_EXERCISE BRIEF_
In the records below, find the line that holds "Instruction: Open the Tutorial". Restate it and every later line exactly, stopping at the end and skipping pictures.

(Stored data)
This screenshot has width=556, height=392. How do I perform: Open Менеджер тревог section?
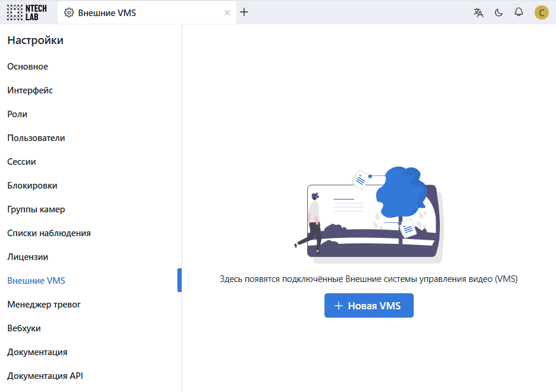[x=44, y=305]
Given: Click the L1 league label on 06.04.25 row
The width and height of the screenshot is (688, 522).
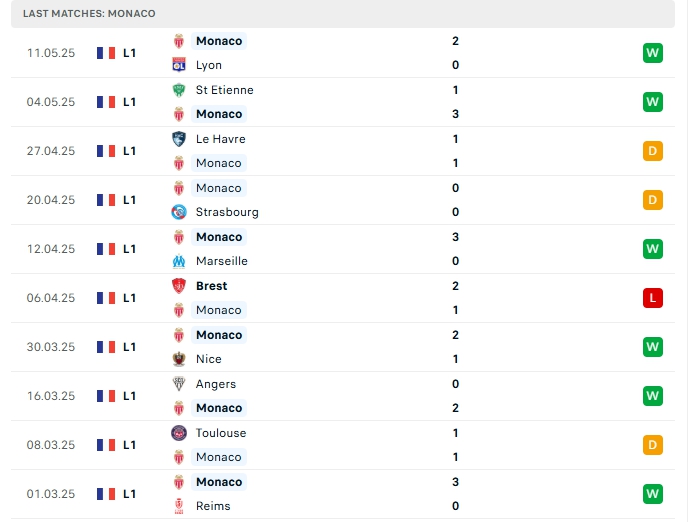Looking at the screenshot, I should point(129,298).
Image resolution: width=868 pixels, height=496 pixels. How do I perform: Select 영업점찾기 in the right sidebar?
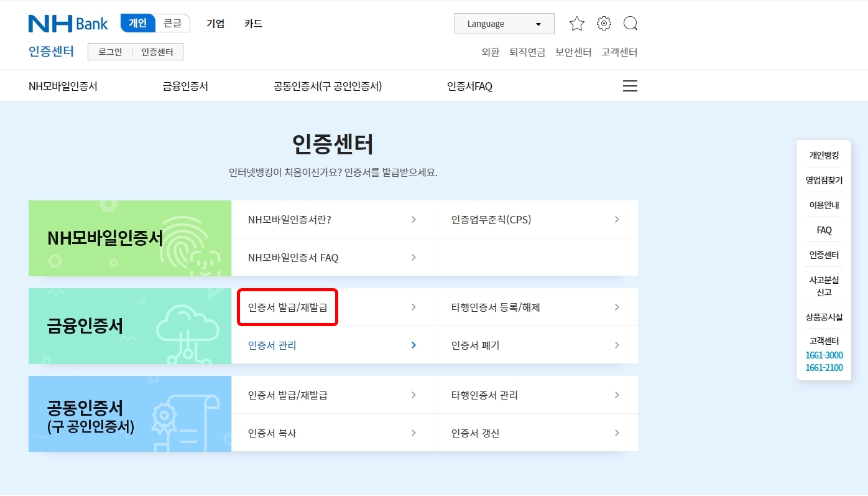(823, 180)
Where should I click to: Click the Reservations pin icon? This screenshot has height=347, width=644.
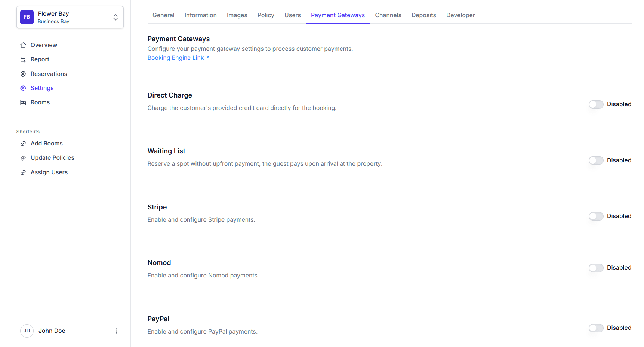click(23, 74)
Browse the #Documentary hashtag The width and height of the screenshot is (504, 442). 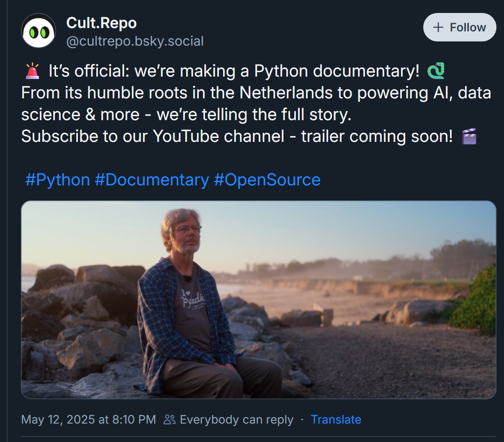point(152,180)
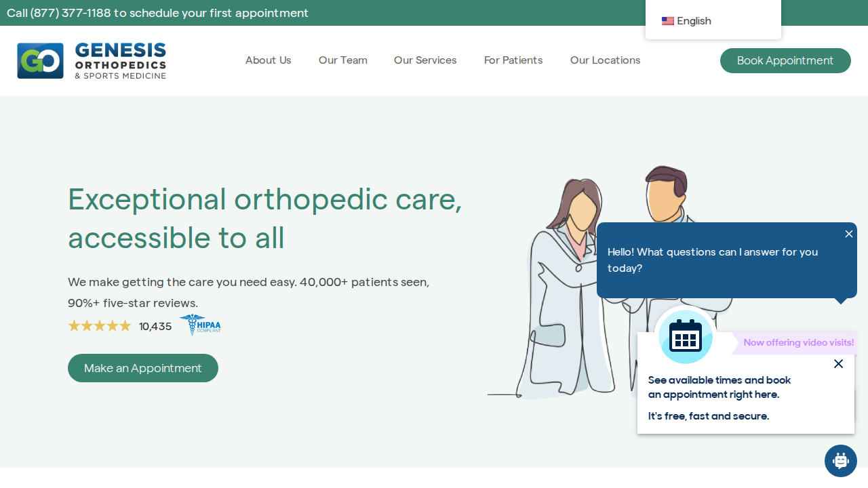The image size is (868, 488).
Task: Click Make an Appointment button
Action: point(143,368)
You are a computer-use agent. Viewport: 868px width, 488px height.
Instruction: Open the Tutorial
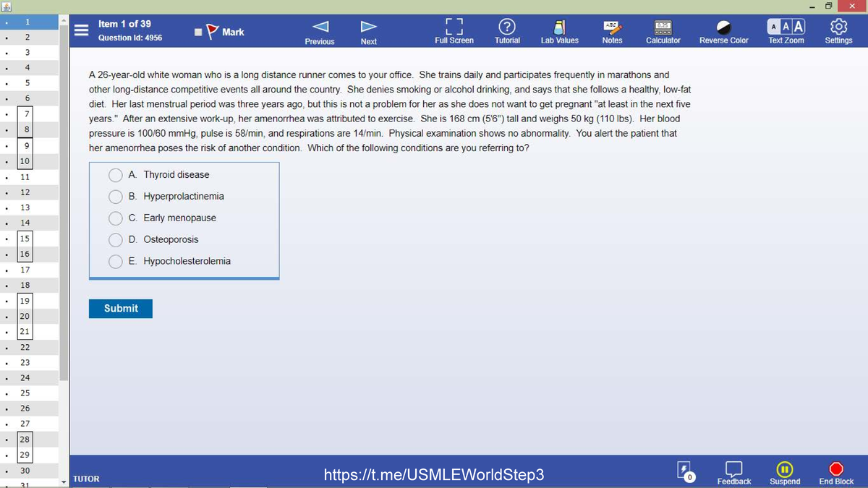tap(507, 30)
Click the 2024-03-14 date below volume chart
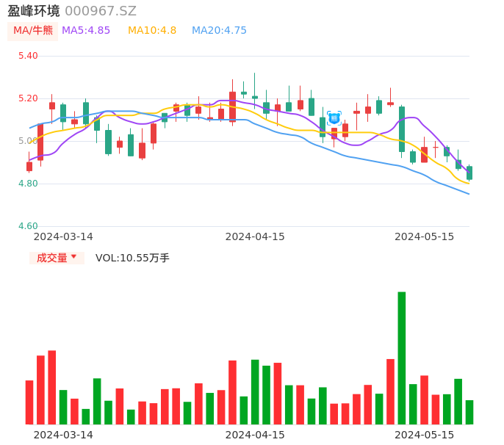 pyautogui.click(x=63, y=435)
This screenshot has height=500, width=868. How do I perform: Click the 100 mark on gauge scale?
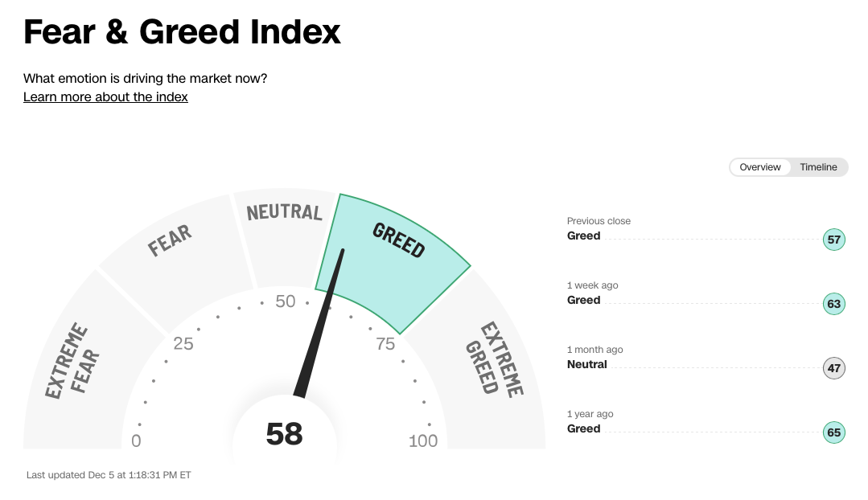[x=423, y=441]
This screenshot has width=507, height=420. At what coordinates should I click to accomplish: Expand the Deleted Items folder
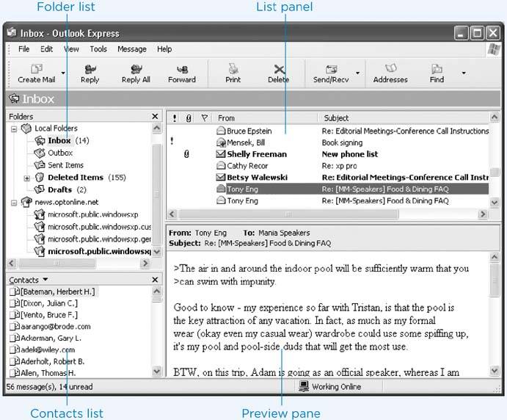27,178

_YOUR SOLUTION_
Instruction: Open the Tutorial
tap(507, 30)
Click the 2024-03-14 date below volume chart
 pyautogui.click(x=63, y=435)
This screenshot has height=500, width=868. How do I perform: Click the 100 mark on gauge scale?
[x=423, y=441]
This screenshot has width=507, height=420. At what coordinates should I click to accomplish: Expand the Deleted Items folder
27,178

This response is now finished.